Claro Intelecto’s fantastic “Second Blood” released in January prepped the stage for the English producer’s jump from the Modern Love of old to its newer, darker, amphetamine-fed template. Mark Stewart let his beats droop down into the groggy 90 BPM range of Andy Stott and D.H. and strangled hazy dub chords between monster bass textures. But two things set the track apart: 1) “Second Blood” was released on Delsin, which, with recent releases like last year’s Escapism from Conforce, made a good amount of sense, and 2) the track, while inky black, oozed with melody and quieted, noir-ish beauty. Stewart cemented himself as a definitive Modern Love stalwart with the excellent 2006 – 2009 Warehouse Sessions series, but has since remained quiet. His new LP, Reform Club, sees the producer return, aiming for a shadow-lined dance floor with hand on heart.
“Second Blood, while making an appearance late in the album, turns out to be a bit of a red herring. At least in how quickly it draws comparisons to Stott.

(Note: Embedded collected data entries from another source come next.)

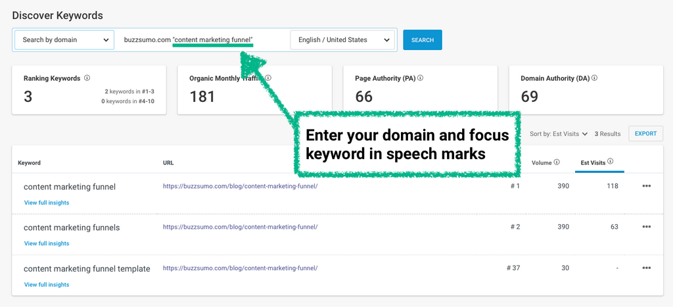The width and height of the screenshot is (673, 307).
Task: Expand the Search by domain dropdown
Action: [x=64, y=40]
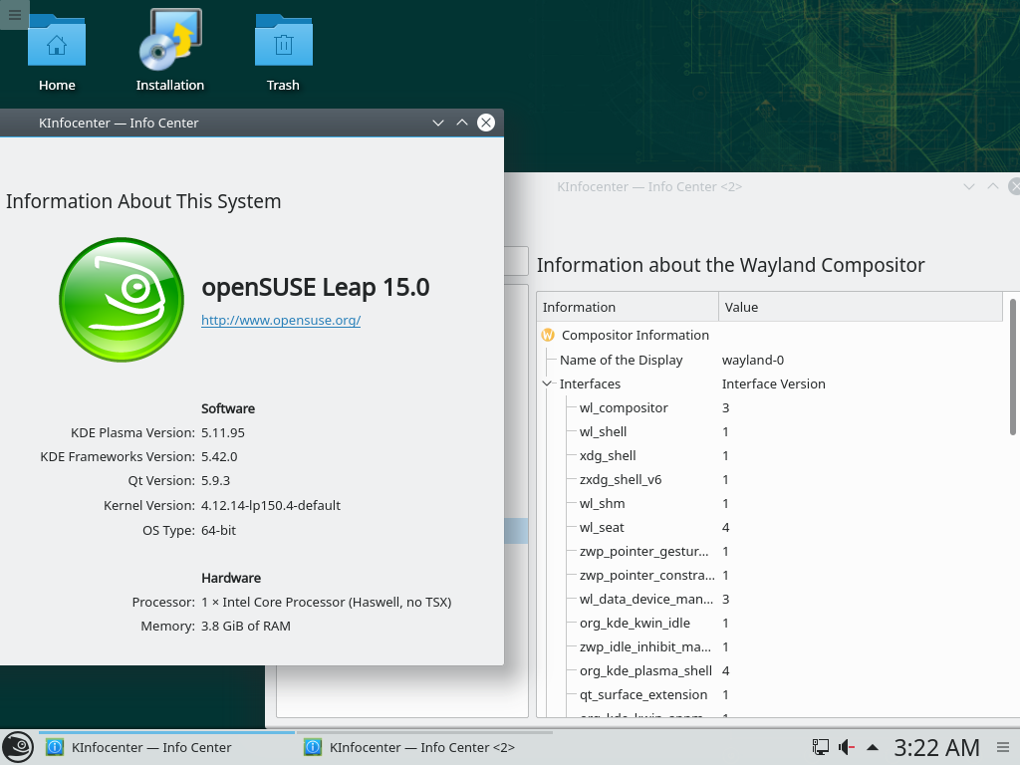Sort by the Value column header
This screenshot has width=1020, height=765.
(x=859, y=307)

Most of Reform Club hovers above the 100 BPM mark, but Stewart still feeds everything through a great deal of sidechain compression and flogs it with thickly sinewed bass grooves. Textures run from intricate plinking, percussive dub pulses to glacial, metamorphic synth melodies. Opener, “Reformed” clings to a quickly exhaled, watery string sample and double-dutches with an infectious ricocheting 4/4 snare. Despite the record’s severe tone, Stewart finds an FM-radio playfulness that has been cropping up in UK techno over the past couple years due its proximity to bass music. Though you do still get the zero frills, machine-rumble squelch dub of cuts like “Blind Side” and “Night of the Maniac”.

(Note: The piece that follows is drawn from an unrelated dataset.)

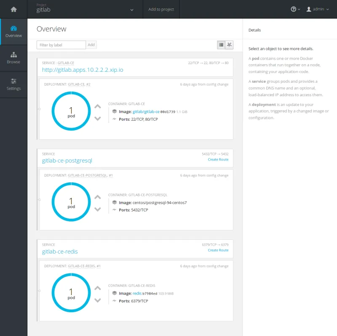This screenshot has height=336, width=337.
Task: Scale down gitlab-ce-redis pods
Action: point(98,300)

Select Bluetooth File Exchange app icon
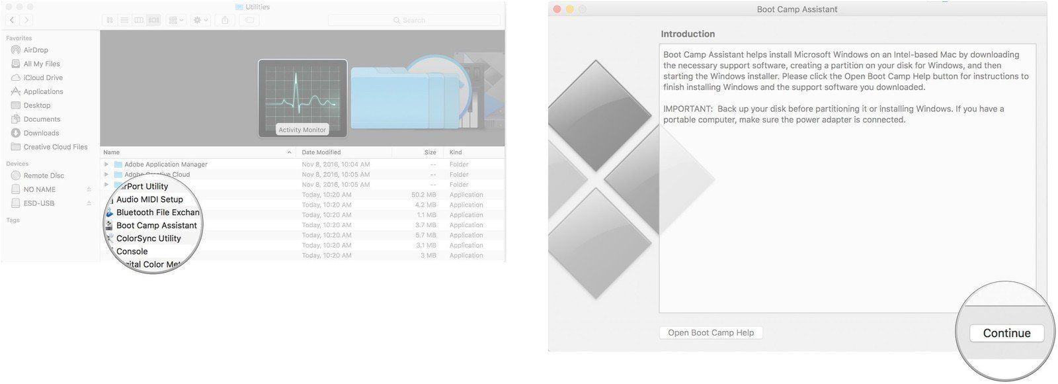click(109, 213)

Reform Club‘s ultimate driver is its exploration of subtle atmospheric beauty. Tracks like “It’s Getting Late”, galloping headlong along a cloudy bed of nocturnal synths feeling out the track with beautifully understated shifts in melody while a glut of percussion winds and spirals, or “Striptease”, its piano samples elongated into melting tendrils of melody, rattling field-recording percussion filling the space between the steady kick, or “Control”, it’s strings erupting in staggered bursts like a chopped up Gas while clicking garage poly-rythms patter outward – all settle on a tone that’s dark and beautiful but all somehow find themselves standing well apart from a figurative institution of techno readily described as dark and beautiful. “Still Here” reminds me of Pantha Du Prince’s painfully gorgeous string-laden “Saturn Strobe”, which works well in extremes – tearfully sad yet upliftingly beautiful, operatic yet understated (not to mention all the tinkling percussion flourishes). The album’s sharpened tonal intricacies help shape Claro Intelecto’s voice into one that’s refreshingly individual – unafraid to step out from behind emotional ambiguity while still exploring its depths and boundaries.

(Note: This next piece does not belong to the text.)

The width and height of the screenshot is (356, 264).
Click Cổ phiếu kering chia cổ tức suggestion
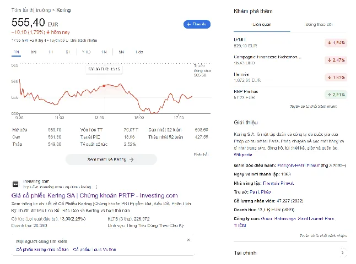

Regarding my own personal tastes, dub techno is probably the most interesting thing in dance music right now. Its sounds and trends are being passed around daily, it has an earnest vitality and human attitude, and an allusive, precarious “cool” factor surrounds the genre that seemed to follow bass music’s effect on its way in. But an album like Reform Club stands at the top of the heap. Its one of those records in any scene with a constantly cresting wave that typifies the scene in its abstractions, but then transcends it without a fuss. It’s an album that continues to unpack itself after half a dozen listens – as beautiful as it is detailed. A triumphant return for one of UK techno’s most assured producers.